» **To be done**:
• A. According to the passage on Nino Rota, what was the subject of the thesis for his 1937 degree in letters in Milan?
• B. Carry the passage on Nino Rota forward from its final sentence.

» **Supplied passage**:
════════════════

In some countries, which are different for their history and culture to ours, they have been able to harmonise the many voices, designing a vast polyphonic backcloth, a grand national fresco. Instead in Italy many a fence has been raised, for example by removing all that which was the experience of authors grown under the wing of fascism (Casella first and foremost) and isolating, in the post war years, those who had shown a lack of interest in Neue Musik. Nino Rota (Milan 1911 – Rome 1979), a pupil of Casella and totally estranged from the turbulences of the live neo avant-garde, worked and gained a position within such a context.
A son and grandson of musicians, Rota began composing at the age of eight, when he was twelve he managed to have performed an oratorio for soloists, chorus and orchestra composed by him, and in later years refined his studies with Masters the calibre of Delachi, Bas (the author of the celebrated treatise on musical forms), Casella, Pizzetti, and then with Fritz Reiner in Philadelphia as orchestra director, whilst in 1937 he got a degree in letters in Milan with a thesis on Zarlino. In other words, a child prodigy but also a fully competent professional. After having taught in a couple of conservatories, in 1950 he became director of the one in Bari, where he stayed until he died. But his fame as a composer is tied, as everyone knows, to his collaboration with Federico Fellini for whose films he wrote almost all the music. It is no mere chance if, not just in Italy, the composers who have left dialogue open with traditional music, the old language of music, the classical forms, the tonality also searching for an immediate contact with the public, have found in cinema (and at times theatre, like Fiorenzo Carpi) an ideal ground in which to exploit their abilities (over an above an environment well disposed to receiving them). This explains why Italian composers of the twentieth century who in some way have a debt with Rota (Negri, Bacalov, Piovani, to quote but a few) are also the authors of concert music that is easily understood but in any case technically excellent.

════════════════

» **Material provided**:

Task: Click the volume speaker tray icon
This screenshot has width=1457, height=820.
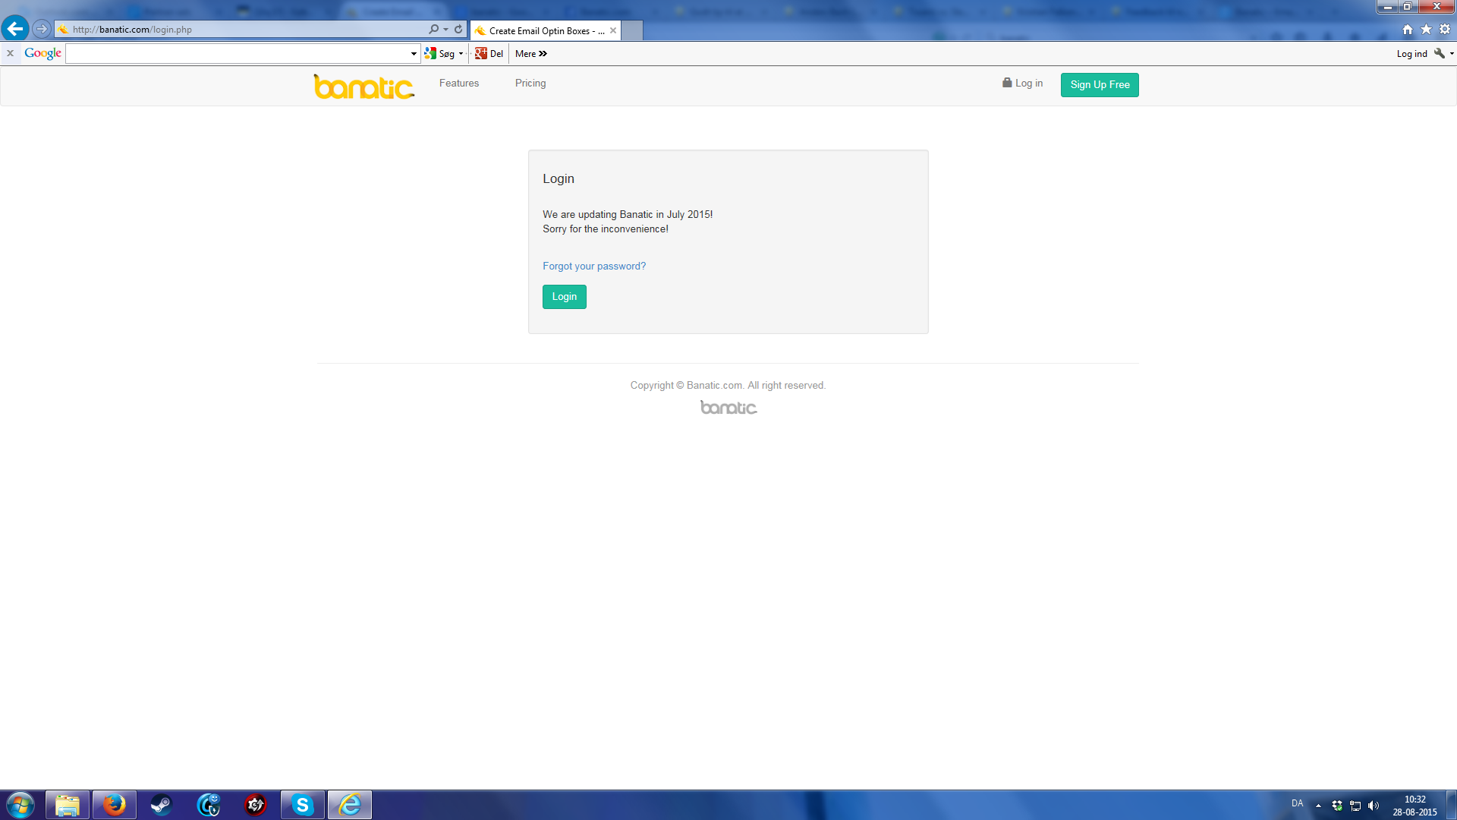Action: pyautogui.click(x=1374, y=806)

════════════════

» **Outputs by task**:
• A. Zarlino.

• B.
Unlike Ennio Morricone, Rota did not, so to say, live as a lacerating contradiction the relationship between music for films and ‘pure’ music. Rota’s musical ideas, in effect flow without any sense of continuity from the pentagram destined to a film, to one for an opera or concert or symphony. The musical approach, let’s say the aesthetics, is the same (save for, obviously, technical requirements). Rota seems absolutely not to suffer the problems raised by a search for a compromise between modern musical research and the at times somewhat basic dominant tastes of the public. In other words, Rota was always himself; he was himself in the music he wrote for a hundred or more films (for Fellini, but also for Visconti, Monicelli, Zeffirelli, Castellani, Soldati, Eduardo De Filippo, and Coppola), as he was in orchestral compositions, in concerts and, more so than ever, in the truly copious quantity of chamber music in which, in effect, he experimented themes that he then used in music for films.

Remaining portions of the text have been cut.